Xin has an impressively interdisciplinary range of expertise and talent. He spent his early adulthood studying mechanical engineering in China, followed by a few years of working as an engineer for GM’s Jinbei joint venture factory in Northern China. He then studied architecture and worked as an architect for two years, before deciding to follow his childhood dream of studying art by enrolling at West Virginia University’s Fine Arts undergraduate program, ultimately graduating with a double major BFA degree in painting and graphic design.

Following this, Xin continued to pursue his studies through CMU’s Master of Design and PhD programs, which culminated with his thesis: “Product Innovation in A Cultural Context: A Method Applied to Chinese Product Development.”

While Xin’s educational career is remarkable, so is his professional one. In 2005, in the middle of his PhD studies, he was recruited by Hong Kong Polytechnic University to help start the first post-graduate program for Interaction Design in greater China. In 2012, he became the Dean of Jiangnan University’s School of Design, where he helped the school reform its curriculum and develop its own doctoral program in design. His changes were recognized both by the Jiangsu provincial government and China’s Ministry of Education.

Xin has also served as the chair or co-chair of several major design conferences, such as the ICID (International Conference on Interaction Design), ReDesign Design Education Conference, TTF (Trends of Transformation Forum) Conference, and IXDC (International Experience Design Conference).

Xin’s current endeavor is XXY Innovation, a company that he founded 2 years ago, after he received funding from a provincial government to foster collaboration between education and industry. XXY aims to “empower businesses through understanding the power of wisdom [and] delight people through discovering new meanings of life” by serving as a design consultancy that specializes in strategic planning, product and service solutions, and competence building. In other words, XXY uses design thinking to support organizational innovation and transform technology.

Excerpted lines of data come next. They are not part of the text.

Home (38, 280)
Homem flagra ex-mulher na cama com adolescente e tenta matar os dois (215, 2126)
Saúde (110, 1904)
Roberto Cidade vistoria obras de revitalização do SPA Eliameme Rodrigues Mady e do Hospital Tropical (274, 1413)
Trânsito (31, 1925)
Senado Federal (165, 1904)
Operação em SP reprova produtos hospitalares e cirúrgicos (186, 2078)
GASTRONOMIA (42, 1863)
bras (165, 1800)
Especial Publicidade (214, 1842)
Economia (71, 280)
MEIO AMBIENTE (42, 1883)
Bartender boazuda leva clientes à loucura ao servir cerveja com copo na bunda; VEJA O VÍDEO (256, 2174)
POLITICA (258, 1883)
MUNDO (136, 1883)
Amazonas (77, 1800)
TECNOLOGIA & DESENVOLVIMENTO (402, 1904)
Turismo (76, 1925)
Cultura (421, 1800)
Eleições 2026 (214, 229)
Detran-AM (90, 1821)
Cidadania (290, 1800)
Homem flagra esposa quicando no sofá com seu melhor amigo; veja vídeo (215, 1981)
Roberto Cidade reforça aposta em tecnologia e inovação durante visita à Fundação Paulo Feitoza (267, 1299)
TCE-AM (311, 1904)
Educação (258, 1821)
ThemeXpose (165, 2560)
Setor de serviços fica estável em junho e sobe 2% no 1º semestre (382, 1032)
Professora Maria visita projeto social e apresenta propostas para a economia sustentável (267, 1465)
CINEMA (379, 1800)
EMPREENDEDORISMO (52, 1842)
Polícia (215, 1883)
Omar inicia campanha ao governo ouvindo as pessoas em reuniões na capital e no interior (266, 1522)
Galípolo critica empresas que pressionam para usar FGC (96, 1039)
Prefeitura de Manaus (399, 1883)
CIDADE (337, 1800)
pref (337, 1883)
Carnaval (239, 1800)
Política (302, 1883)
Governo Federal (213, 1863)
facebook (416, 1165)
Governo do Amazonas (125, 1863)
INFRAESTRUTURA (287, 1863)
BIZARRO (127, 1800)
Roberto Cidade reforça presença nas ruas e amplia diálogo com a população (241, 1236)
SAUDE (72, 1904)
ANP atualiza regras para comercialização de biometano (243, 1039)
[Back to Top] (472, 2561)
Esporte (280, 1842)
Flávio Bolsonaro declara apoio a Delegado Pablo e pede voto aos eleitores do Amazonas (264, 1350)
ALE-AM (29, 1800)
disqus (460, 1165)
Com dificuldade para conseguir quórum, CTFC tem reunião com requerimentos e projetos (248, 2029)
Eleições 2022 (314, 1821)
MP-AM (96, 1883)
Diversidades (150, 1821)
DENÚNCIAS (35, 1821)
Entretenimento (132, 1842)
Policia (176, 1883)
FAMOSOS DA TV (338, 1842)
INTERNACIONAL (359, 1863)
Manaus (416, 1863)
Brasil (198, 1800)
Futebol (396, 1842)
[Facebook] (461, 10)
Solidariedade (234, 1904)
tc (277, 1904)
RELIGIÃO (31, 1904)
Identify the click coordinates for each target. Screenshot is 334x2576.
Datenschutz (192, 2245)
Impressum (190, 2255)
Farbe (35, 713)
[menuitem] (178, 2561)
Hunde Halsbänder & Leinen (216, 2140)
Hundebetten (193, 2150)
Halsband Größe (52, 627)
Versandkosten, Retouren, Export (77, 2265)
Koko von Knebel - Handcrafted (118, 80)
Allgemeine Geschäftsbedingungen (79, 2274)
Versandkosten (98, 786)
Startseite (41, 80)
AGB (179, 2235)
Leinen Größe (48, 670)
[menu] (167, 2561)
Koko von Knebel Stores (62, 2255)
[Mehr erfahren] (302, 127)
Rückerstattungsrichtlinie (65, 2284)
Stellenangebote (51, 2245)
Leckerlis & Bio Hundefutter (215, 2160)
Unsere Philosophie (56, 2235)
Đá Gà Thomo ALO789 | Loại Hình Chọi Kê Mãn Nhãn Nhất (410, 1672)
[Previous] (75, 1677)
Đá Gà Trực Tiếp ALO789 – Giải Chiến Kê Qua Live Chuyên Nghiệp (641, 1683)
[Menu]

Outside of XXY, Xin’s other major project involves supporting reforestation of desert in northern China. He and his other company rented 20 square kilometers of desert for 30 years in order to plant more trees there.

“It is a tough, but extremely rewarding effort,” says Xin. “My role is to bring design thinking into the effort of reforestation, and help people understand the need of nurturing a suitable social environment that coexist with the reformed desert.”

While Xin has long graduated from CMU, he still recognizes the impact of his education here. He credits CMU “not only [for his] knowledge of design, [but also] more importantly, the attitude and principles towards issues, appreciation of different perspectives, and willingness to work with others.” As a proud alumnus of CMU, he often speaks highly of CMU and feels that it is a great example of how to use education to create more positive impact on the world.

“Beyond creativity and knowledge,” added Xin, “it is the deeply rooted humanness and care of others that makes design so meaningful and important.”